▼▼▼

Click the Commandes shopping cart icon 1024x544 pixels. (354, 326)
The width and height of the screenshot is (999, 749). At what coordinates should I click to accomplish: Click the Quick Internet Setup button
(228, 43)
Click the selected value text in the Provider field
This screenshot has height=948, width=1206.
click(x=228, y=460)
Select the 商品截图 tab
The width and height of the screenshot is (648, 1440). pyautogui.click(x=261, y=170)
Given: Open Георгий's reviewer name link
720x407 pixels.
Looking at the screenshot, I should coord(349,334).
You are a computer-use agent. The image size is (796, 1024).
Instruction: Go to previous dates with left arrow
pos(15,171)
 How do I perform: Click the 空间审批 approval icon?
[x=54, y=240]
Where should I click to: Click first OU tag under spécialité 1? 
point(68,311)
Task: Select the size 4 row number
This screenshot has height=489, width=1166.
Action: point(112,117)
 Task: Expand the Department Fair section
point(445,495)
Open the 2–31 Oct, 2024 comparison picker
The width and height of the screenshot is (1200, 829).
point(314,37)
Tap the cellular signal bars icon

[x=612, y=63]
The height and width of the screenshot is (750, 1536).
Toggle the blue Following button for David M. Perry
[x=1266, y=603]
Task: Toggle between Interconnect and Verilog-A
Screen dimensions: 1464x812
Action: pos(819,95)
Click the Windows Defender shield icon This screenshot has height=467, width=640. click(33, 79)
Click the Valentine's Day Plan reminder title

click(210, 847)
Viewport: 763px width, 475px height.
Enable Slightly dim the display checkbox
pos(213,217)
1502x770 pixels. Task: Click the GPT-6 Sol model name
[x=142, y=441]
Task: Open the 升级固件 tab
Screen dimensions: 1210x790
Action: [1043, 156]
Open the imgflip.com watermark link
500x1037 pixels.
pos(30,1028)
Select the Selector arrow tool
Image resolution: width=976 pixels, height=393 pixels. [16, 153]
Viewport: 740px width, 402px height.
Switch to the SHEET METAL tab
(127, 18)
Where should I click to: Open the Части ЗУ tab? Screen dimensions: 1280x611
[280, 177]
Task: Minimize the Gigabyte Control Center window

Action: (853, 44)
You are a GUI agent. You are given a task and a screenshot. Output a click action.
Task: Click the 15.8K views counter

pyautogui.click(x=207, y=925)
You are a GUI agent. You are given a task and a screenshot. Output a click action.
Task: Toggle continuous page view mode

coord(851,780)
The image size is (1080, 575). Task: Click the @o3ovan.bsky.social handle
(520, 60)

▲▲▲

Reproduce the records above in full, without altering a single character.

Click the Commandes shopping cart icon 1024x544 pixels. (354, 326)
The width and height of the screenshot is (999, 749). At what coordinates should I click to accomplish: Click the Quick Internet Setup button
(228, 43)
Click the selected value text in the Provider field
This screenshot has height=948, width=1206.
click(x=228, y=460)
Select the 商品截图 tab
The width and height of the screenshot is (648, 1440). pyautogui.click(x=261, y=170)
Given: Open Георгий's reviewer name link
720x407 pixels.
Looking at the screenshot, I should coord(349,334).
You are a computer-use agent. The image size is (796, 1024).
Instruction: Go to previous dates with left arrow
pos(15,171)
 How do I perform: Click the 空间审批 approval icon?
[x=54, y=240]
Where should I click to: Click first OU tag under spécialité 1? 
point(68,311)
Task: Select the size 4 row number
This screenshot has height=489, width=1166.
Action: point(112,117)
 Task: Expand the Department Fair section
point(445,495)
Open the 2–31 Oct, 2024 comparison picker
The width and height of the screenshot is (1200, 829).
point(314,37)
Tap the cellular signal bars icon

[x=612, y=63]
The height and width of the screenshot is (750, 1536).
Toggle the blue Following button for David M. Perry
[x=1266, y=603]
Task: Toggle between Interconnect and Verilog-A
Screen dimensions: 1464x812
Action: pos(819,95)
Click the Windows Defender shield icon This screenshot has height=467, width=640. click(33, 79)
Click the Valentine's Day Plan reminder title

click(210, 847)
Viewport: 763px width, 475px height.
Enable Slightly dim the display checkbox
pos(213,217)
1502x770 pixels. Task: Click the GPT-6 Sol model name
[x=142, y=441]
Task: Open the 升级固件 tab
Screen dimensions: 1210x790
Action: [1043, 156]
Open the imgflip.com watermark link
500x1037 pixels.
pos(30,1028)
Select the Selector arrow tool
Image resolution: width=976 pixels, height=393 pixels. [16, 153]
Viewport: 740px width, 402px height.
Switch to the SHEET METAL tab
(127, 18)
Where should I click to: Open the Части ЗУ tab? Screen dimensions: 1280x611
[280, 177]
Task: Minimize the Gigabyte Control Center window

Action: (853, 44)
You are a GUI agent. You are given a task and a screenshot. Output a click action.
Task: Click the 15.8K views counter

pyautogui.click(x=207, y=925)
You are a GUI agent. You are given a task and a screenshot. Output a click action.
Task: Toggle continuous page view mode

coord(851,780)
The image size is (1080, 575). Task: Click the @o3ovan.bsky.social handle
(520, 60)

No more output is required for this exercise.